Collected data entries
——

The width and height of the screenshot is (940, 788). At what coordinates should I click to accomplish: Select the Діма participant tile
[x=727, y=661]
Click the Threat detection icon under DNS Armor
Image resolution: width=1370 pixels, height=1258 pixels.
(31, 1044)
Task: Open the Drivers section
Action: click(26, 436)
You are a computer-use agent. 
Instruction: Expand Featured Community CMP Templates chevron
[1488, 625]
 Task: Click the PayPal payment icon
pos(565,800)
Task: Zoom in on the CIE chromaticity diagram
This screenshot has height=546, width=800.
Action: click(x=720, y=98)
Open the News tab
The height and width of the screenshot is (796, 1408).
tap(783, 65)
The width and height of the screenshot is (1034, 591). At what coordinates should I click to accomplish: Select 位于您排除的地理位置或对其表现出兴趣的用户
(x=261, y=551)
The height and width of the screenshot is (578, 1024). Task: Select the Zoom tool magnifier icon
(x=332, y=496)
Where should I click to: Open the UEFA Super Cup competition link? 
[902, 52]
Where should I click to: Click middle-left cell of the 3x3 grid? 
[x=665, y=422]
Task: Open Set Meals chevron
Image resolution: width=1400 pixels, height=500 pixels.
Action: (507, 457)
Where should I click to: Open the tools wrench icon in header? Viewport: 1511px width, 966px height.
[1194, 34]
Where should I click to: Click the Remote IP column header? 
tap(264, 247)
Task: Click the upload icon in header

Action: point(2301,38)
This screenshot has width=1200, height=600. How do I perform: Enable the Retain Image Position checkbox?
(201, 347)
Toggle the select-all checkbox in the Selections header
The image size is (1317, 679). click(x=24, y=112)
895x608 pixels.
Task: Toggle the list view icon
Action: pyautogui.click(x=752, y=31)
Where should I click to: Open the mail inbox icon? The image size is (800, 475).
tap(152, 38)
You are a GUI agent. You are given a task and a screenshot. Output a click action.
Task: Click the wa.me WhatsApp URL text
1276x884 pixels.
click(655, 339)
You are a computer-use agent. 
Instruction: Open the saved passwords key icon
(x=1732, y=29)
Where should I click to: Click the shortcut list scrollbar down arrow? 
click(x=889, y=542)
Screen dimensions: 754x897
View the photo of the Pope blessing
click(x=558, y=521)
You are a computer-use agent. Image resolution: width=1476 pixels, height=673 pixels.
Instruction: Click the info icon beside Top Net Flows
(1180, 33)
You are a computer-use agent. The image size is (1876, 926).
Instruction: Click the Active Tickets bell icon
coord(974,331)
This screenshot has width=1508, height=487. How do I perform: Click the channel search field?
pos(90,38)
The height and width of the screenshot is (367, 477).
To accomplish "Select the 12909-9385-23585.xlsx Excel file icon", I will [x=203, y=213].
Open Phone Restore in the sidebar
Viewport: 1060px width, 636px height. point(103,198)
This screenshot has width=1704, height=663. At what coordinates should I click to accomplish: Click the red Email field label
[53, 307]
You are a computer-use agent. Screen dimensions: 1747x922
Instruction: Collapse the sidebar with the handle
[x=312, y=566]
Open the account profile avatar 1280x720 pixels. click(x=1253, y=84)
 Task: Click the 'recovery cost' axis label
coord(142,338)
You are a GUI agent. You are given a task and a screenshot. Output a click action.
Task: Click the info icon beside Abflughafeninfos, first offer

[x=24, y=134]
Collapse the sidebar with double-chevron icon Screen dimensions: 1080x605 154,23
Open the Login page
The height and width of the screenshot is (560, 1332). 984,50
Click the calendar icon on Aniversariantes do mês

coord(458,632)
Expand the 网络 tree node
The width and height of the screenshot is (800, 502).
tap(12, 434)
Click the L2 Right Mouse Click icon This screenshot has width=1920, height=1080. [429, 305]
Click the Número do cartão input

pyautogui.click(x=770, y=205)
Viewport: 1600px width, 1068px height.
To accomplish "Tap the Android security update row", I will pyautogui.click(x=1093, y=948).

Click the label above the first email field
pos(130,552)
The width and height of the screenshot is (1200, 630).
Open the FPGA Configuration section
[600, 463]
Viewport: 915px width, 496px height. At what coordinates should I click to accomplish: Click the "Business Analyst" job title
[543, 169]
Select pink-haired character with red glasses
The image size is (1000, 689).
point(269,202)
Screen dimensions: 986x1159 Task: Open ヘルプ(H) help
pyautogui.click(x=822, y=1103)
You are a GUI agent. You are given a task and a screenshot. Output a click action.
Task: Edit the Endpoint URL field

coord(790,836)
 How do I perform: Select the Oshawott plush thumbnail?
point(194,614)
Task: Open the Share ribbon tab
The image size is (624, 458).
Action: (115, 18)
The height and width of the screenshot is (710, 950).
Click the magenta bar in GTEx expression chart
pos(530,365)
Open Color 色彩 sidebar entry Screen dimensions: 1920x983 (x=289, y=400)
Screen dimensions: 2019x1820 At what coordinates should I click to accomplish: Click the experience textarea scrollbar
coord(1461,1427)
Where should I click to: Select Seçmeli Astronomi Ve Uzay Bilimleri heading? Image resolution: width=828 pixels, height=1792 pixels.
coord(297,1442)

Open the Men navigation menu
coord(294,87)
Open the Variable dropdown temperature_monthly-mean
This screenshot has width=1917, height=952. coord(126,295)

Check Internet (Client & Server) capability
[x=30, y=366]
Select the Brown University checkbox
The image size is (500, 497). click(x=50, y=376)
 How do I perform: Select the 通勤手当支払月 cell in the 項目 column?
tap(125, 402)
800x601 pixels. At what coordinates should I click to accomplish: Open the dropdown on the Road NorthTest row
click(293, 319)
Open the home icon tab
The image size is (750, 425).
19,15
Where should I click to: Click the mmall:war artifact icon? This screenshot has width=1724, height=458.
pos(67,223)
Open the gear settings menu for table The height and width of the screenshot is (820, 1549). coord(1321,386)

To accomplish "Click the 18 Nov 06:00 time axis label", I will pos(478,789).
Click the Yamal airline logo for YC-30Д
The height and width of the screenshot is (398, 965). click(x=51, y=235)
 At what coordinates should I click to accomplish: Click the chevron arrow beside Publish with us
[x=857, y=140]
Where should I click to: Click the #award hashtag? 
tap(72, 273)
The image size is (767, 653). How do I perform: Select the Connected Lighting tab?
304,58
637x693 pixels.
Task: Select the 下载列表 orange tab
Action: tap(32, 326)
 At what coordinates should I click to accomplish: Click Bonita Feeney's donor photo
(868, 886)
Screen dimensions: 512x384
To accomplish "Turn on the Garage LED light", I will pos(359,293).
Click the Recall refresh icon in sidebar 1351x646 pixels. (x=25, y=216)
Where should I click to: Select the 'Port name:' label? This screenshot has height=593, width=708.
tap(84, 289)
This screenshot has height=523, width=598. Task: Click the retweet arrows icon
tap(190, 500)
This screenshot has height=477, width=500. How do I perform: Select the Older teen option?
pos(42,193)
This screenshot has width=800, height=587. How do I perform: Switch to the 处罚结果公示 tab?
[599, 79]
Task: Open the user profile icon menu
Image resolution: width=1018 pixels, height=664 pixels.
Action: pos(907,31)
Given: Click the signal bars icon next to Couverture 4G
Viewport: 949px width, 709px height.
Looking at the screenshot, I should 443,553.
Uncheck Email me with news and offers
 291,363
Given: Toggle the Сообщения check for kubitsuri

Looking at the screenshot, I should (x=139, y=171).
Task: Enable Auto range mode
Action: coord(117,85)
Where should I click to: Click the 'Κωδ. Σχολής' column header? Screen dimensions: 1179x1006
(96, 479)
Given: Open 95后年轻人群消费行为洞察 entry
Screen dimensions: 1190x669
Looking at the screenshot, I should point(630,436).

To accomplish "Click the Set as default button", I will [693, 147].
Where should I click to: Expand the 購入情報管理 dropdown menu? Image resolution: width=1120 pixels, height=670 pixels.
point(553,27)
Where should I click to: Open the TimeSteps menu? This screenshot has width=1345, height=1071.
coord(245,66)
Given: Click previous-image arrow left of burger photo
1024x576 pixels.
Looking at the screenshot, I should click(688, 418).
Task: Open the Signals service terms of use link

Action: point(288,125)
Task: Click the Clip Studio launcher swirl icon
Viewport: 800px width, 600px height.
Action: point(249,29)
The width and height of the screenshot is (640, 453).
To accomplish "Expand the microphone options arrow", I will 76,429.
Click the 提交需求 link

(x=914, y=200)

——

— Your task —
Every line above that holds the word "profile" is to be found and copied.

— Output for this task —
Open the account profile avatar 1280x720 pixels. click(x=1253, y=84)
Task: Open the user profile icon menu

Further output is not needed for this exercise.